Graveyard Disturbance (1987) * 1/2 (out of 4) A rather bizarre, made-for-TV Italian film has five teenage punks shoplifting from a small store and then running off from the police. They end up staying the night in the woods when they discover a small club with a lavish treasure. In order to get the treasure they must "enter the gates" into a strange world of zombie/vampire creatures. If you're expecting gore and violence like in Bava's DEMONS then you're going to be disappointed because there's really not too much of anything here. We really don't get to any horror elements until the 45-minute mark and even then the stuff is very small, really boring and in the end really doesn't go anywhere.

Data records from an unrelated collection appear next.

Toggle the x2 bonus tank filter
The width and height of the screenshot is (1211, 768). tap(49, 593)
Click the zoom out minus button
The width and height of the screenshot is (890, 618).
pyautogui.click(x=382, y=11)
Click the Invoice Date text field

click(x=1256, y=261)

There is a decent twist towards the end of the movie but at the same time the ending is so bad that you really just have to sit there a few minutes after it's over with and wonder why they even bothered. The screenplay is really all over the place as its never quite sure what it wants to do and the more supernatural elements never really work because there's really no backbone to what's going on. Even the twist comes way too late and it really goes against everything that came before it and then we get cheated even more because what happens after wards goes against the twist. The performances range from bad to poor but Bava's direction does add a few nice touches. The first appearance of the zombie and how it comes to "move" is quite effective and handled very well. There are a few scenes with some atmosphere but just not enough to warrant the 96-minute running time. The zombie/vampire make up effects are decent for such a low budget film but they can't save the movie and in the end there's no real reason to watch this unless you have to see every horror film released in Italy.

... View More
HumanoidOfFlesh

Lamberto Bava's "Graveyard Disturbance" is pretty lame.It starts off with five teens doing their daily shoplifting in a grocery store.Evading the police they drive off in their van to eventually come to the creepy inn.They are welcomed by a strange man with glowing red eye,and soon take on the bet which they simply can't refuse.The script by Lamberto Bava and Dardano Sacchetti is mediocre,the acting is pretty bad and the gore is non-existent.There are some atmospheric moments and the zombies look very creepy.The scene,where someone falls into a pit of rotting corpses is clearly borrowed from Dario Argento's "Phenomena".Give it a look,if you have enough time to waste-just don't expect anything special.